Likewise, I've never tried heroin, because it's heroin. I don't even understand how someone does heroin for the first time. How do you let someone you probably just met in an alley or a motel room, who most likely isn't a doctor, convince you to inject yourself with a brown substance you don't know the origin of? I'd sooner inject myself with ketchup.

And all I know about snorting heroin, which apparently goes on, is what I saw in the movie "Pulp Fiction." As you may recall, Uma Thurman snorts some of John Travolta's heroin, believing it's cocaine, and SHE DIES, mostly. Fortunately, he's able to ram Eric Stoltz's giant needle of adrenaline directly into her heart to save her.

Given that -- and despite the fact that everyone I know has giant needles of adrenaline that could save me just lying around the house -- I've always* tried to live by the adage, "If you have to snort something up your nose, at least know what it is." To me that just seems kind of self-evident. To some people, though, who are less choosy about what they snort, that concept is apparently a little tougher to grasp.

Last week, two men were arrested in Silver Springs Shores, Fla., for breaking into a woman's house and stealing electronic equipment, jewelry and other items, including an urn and a small container. After the robbery, the men mistook the powder in the urn and the container for cocaine ... and allegedly snorted the ashes of the woman's father and her two Great Danes.

This struck me as odd. Not so much because it's not every day that someone snorts another human being, but more because I thought everyone knew that cocaine is supposed to be white, not charred-bones-and-teeth-colored. And did the thieves really think that someone outside of a bad movie cliché kept their cocaine in an urn on the mantelpiece? Seriously?

Anyway, the men eventually realized their error. This may have happened after the powder failed to get them high, or possibly when a shard of Great Dane femur got lodged in someone's nostril. The police report didn't specify how the men knew it wasn't cocaine, but I think it must've involved the femur, because after the men snorted the powder, something made them understand that it was actually ashes.

To their credit, proving that all criminals aren't heartless thugs, the thieves briefly considered taking the ashes back to the home, but instead they decided to throw them in a lake because they were concerned about their fingerprints. If it wasn't for that, though, they would have totally done it, because they're the thoughtful kind of burglars.

The woman, I'm sure, is distraught over having her house broken into and her father so nasally abused, and she has every reason to be upset, but I think the police are going a little too far in their efforts to console her. I think they might be lying to her.

It was reported that "police divers were trying to recover the ashes." I find this a little hard to believe. They may be trying to recover the urn and the container, but unless those thoughtful criminals taped the urn closed and remembered to burp the Tupperware with the dogs in it before they threw it in the water, the only way the police are getting those ashes back is to strain the entire lake through a cheesecloth**.
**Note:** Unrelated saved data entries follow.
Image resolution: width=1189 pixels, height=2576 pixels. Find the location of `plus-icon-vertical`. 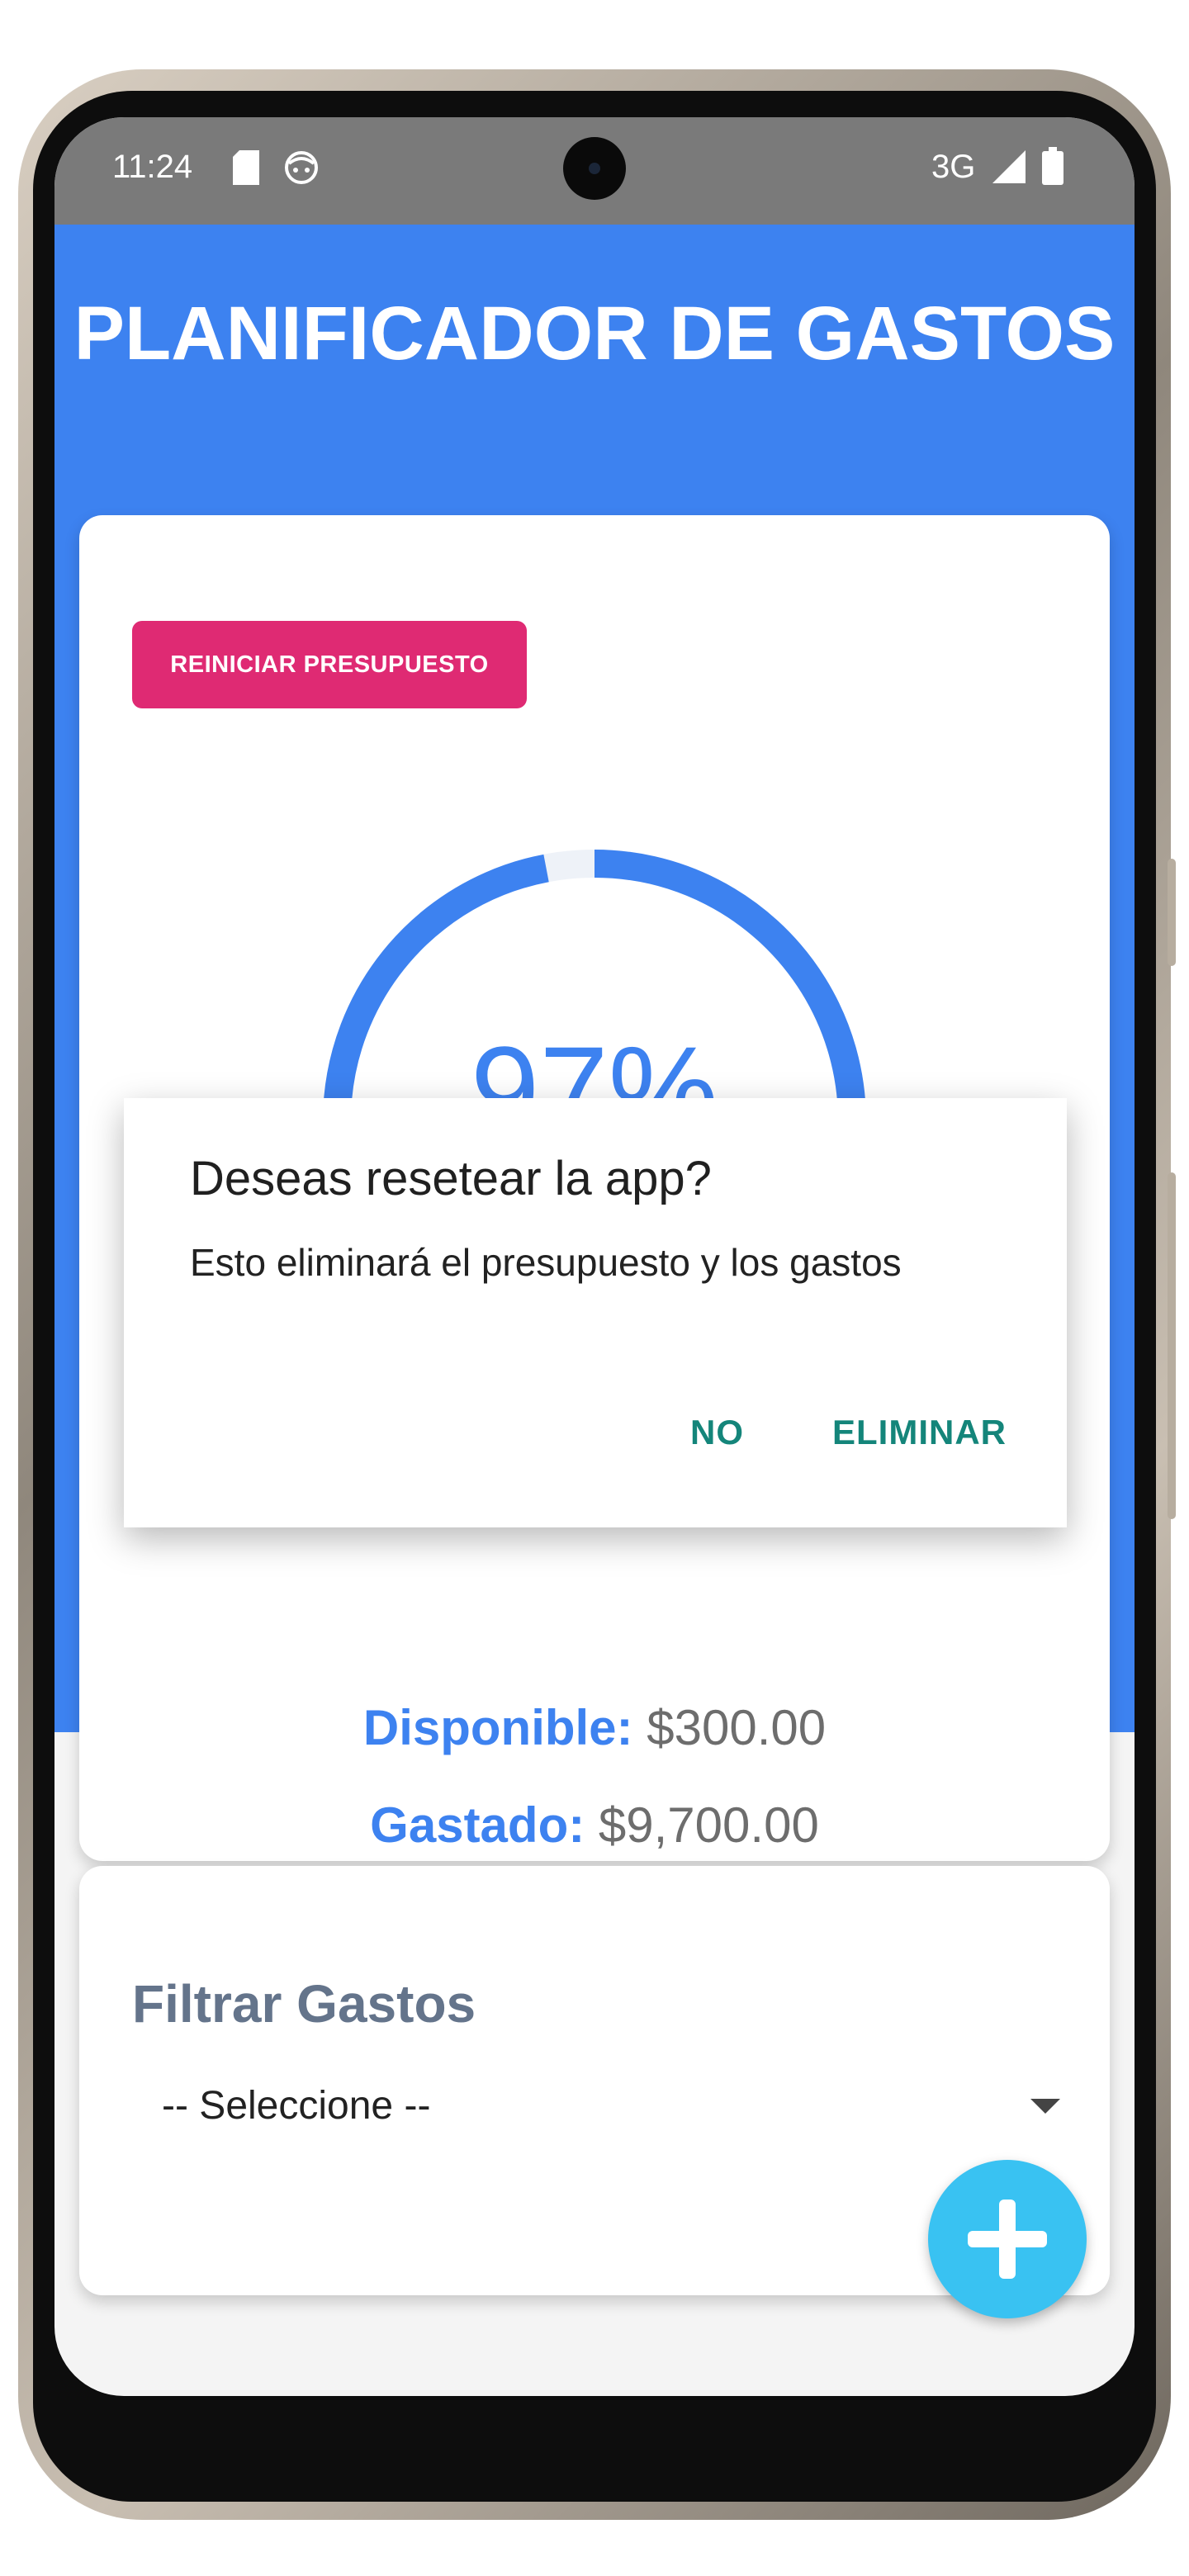

plus-icon-vertical is located at coordinates (1007, 2240).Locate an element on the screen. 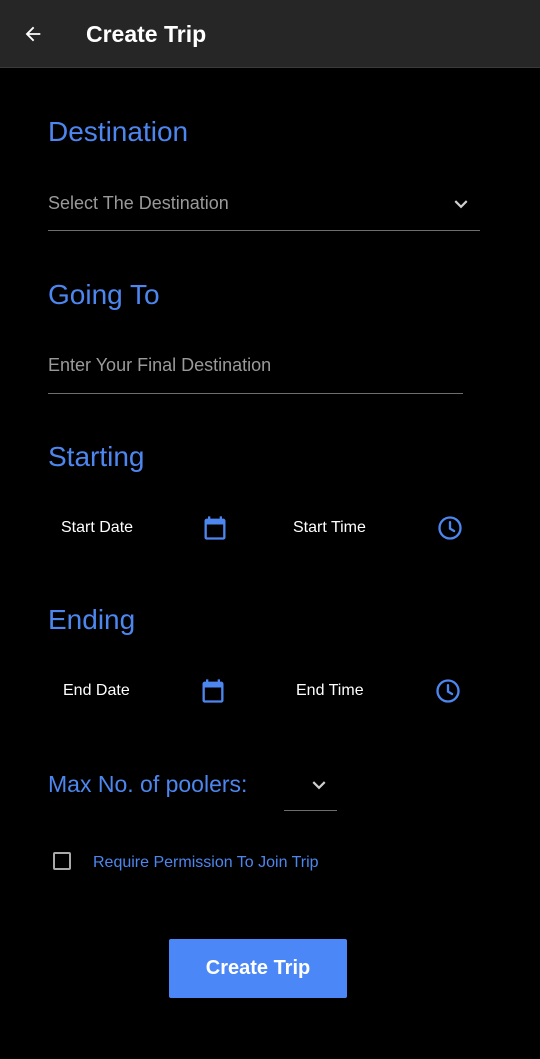  max-poolers-heading: Max No. of poolers: is located at coordinates (148, 784).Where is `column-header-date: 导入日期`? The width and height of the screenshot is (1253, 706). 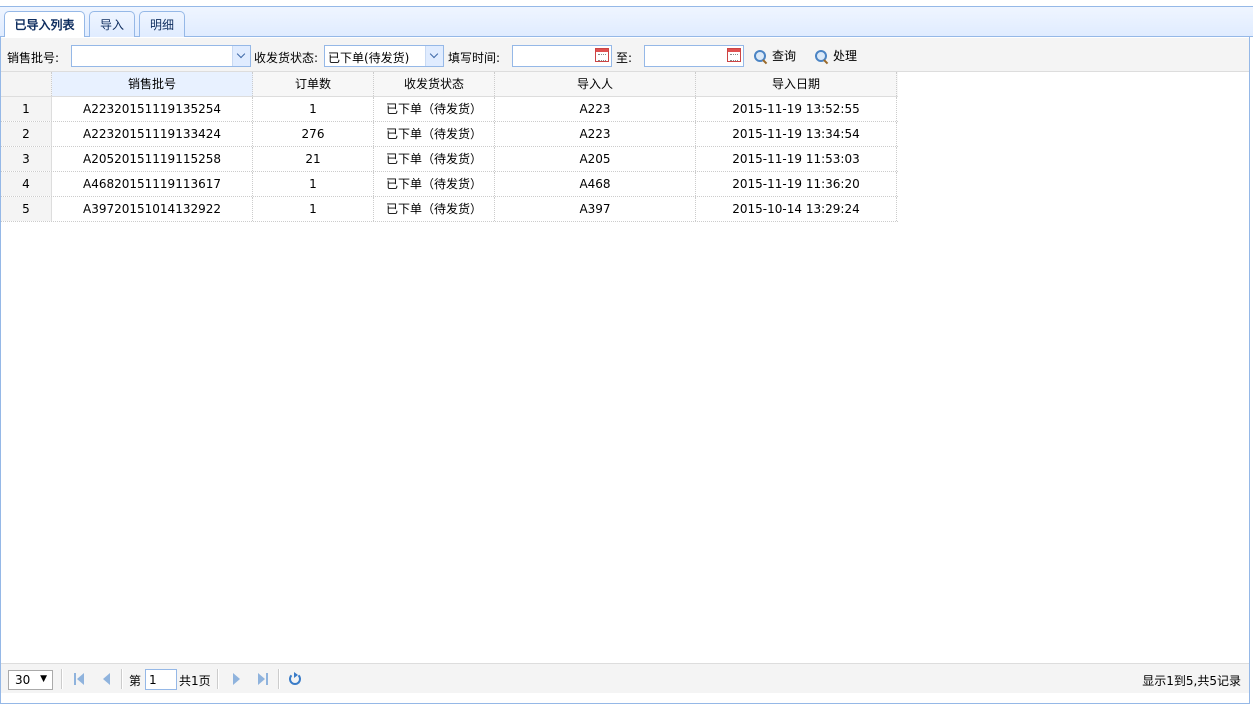 column-header-date: 导入日期 is located at coordinates (796, 84).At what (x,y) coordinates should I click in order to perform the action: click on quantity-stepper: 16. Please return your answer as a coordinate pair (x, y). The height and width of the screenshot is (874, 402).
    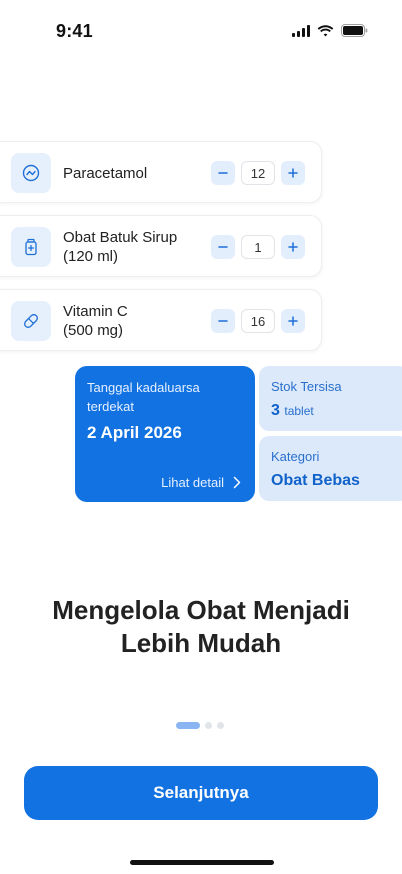
    Looking at the image, I should click on (258, 321).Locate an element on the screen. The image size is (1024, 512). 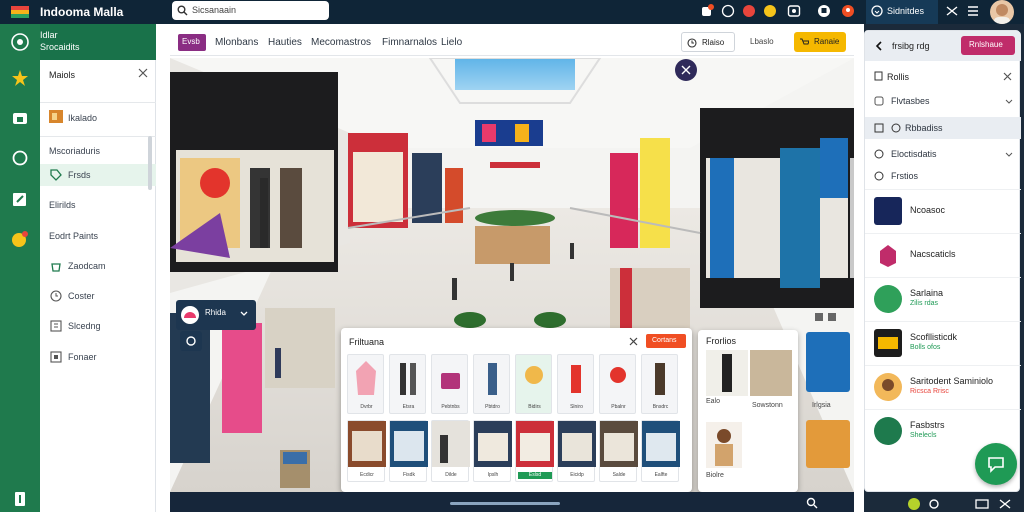
tab-beauty: Hauties is located at coordinates (285, 42).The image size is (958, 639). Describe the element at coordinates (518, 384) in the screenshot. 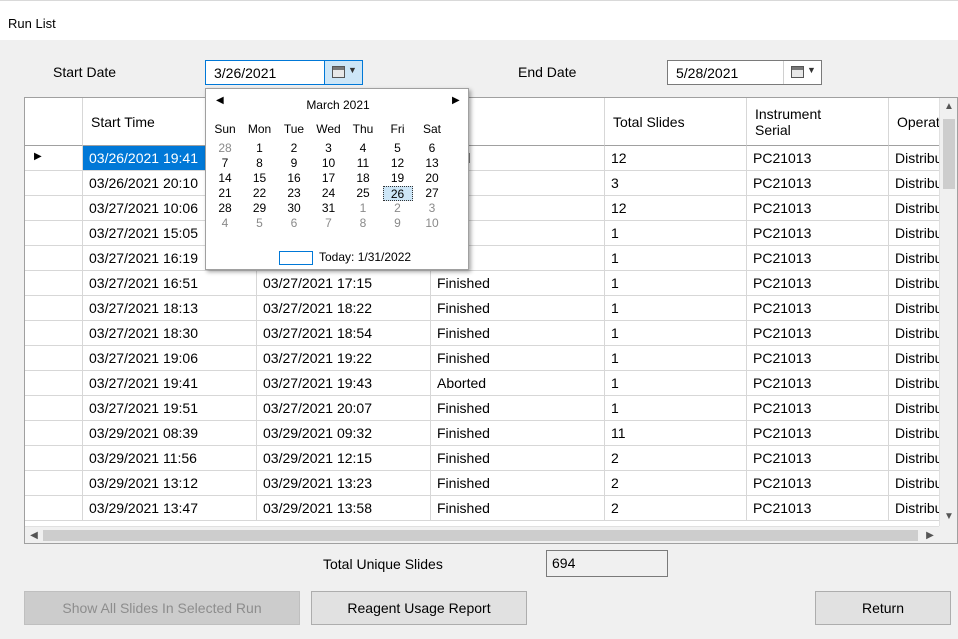

I see `table-cell: Aborted` at that location.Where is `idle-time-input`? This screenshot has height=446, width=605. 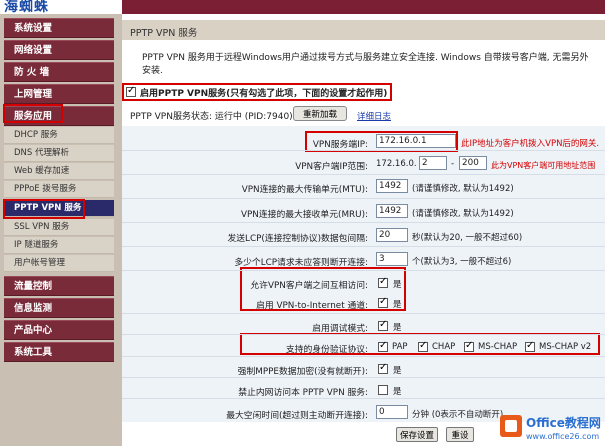 idle-time-input is located at coordinates (392, 412). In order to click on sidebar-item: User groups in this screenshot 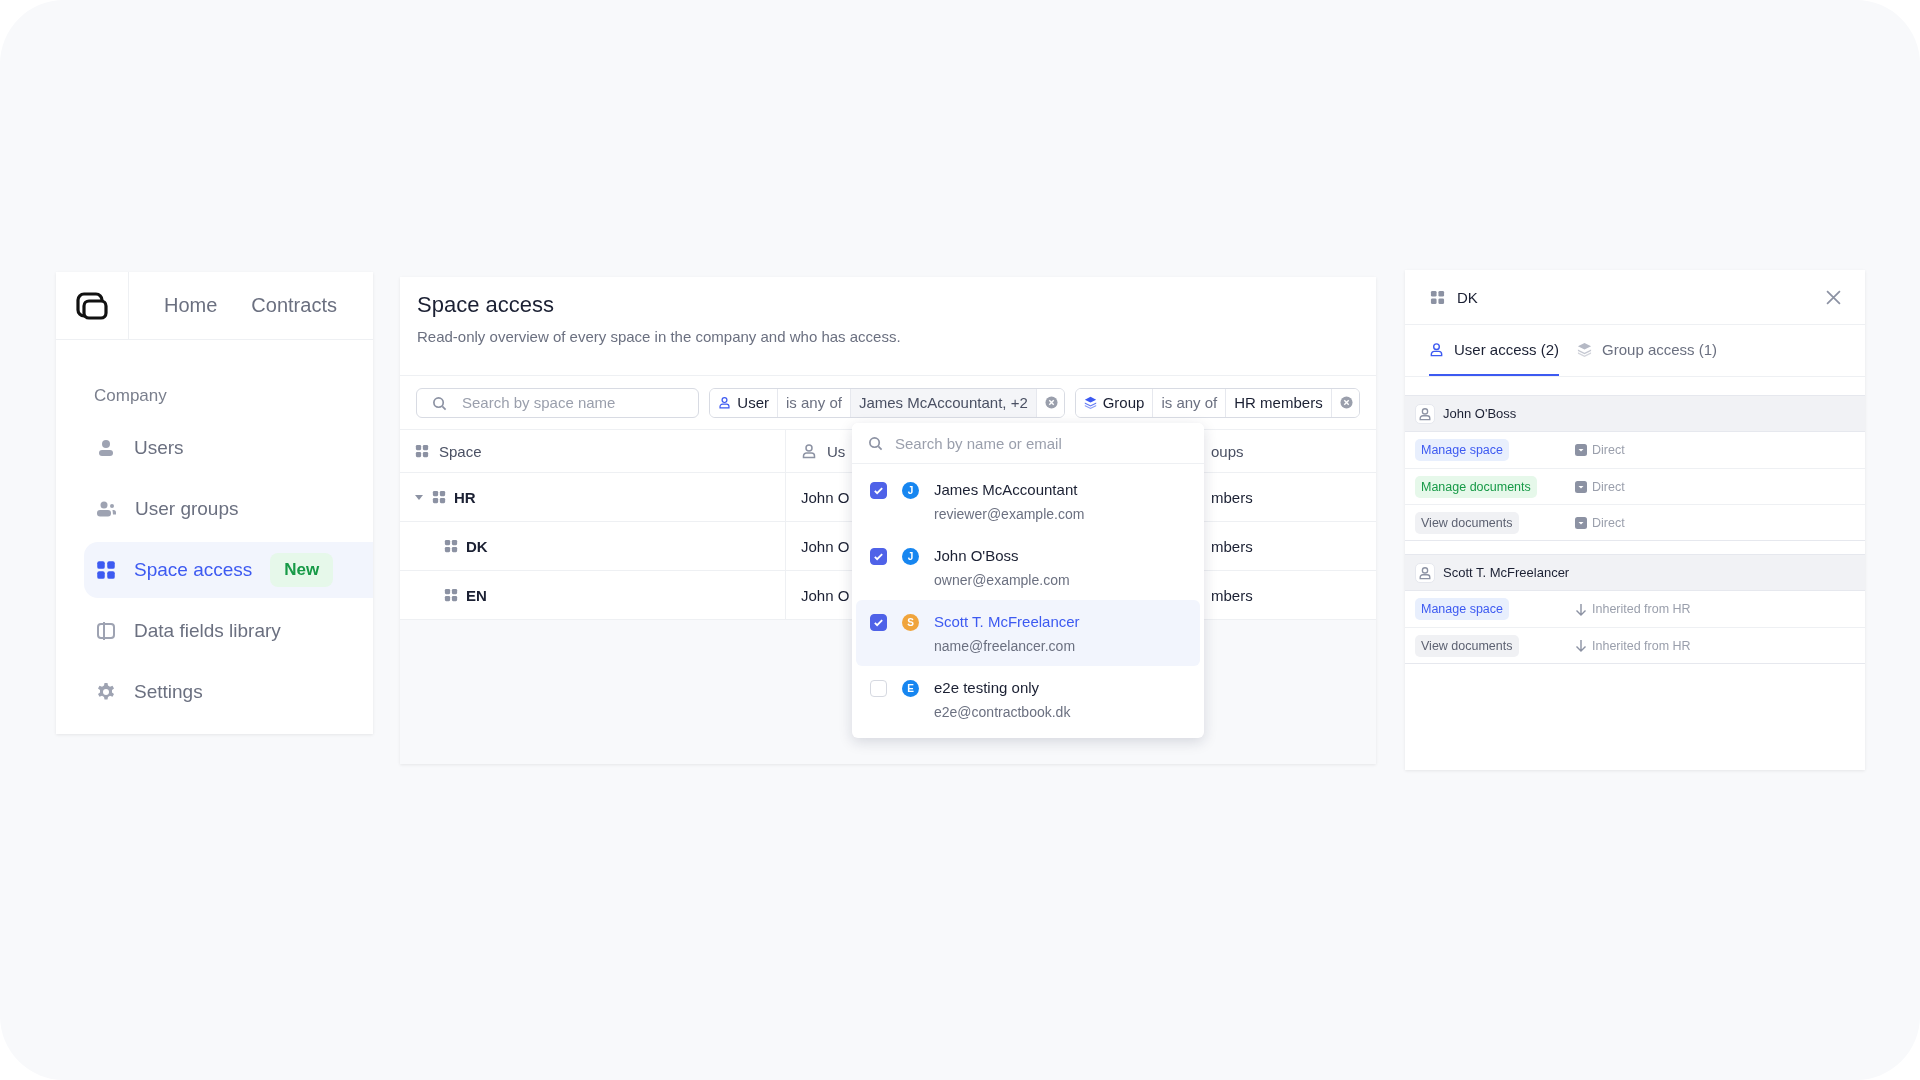, I will do `click(228, 509)`.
The two men were jailed on burglary and other charges and may face prison time, but they really should consider themselves lucky. What if that had been an urn full of heroin instead of human remains that they so recklessly snorted? Those thieves might have pulled an Uma.

Unless one of them was Eric Stoltz, that could have proven fatal.

* Well, not always. I once snorted something my friend told me was peach-flavored snuff. It was, but it made me puke anyway.

** A coffee filter would probably work too.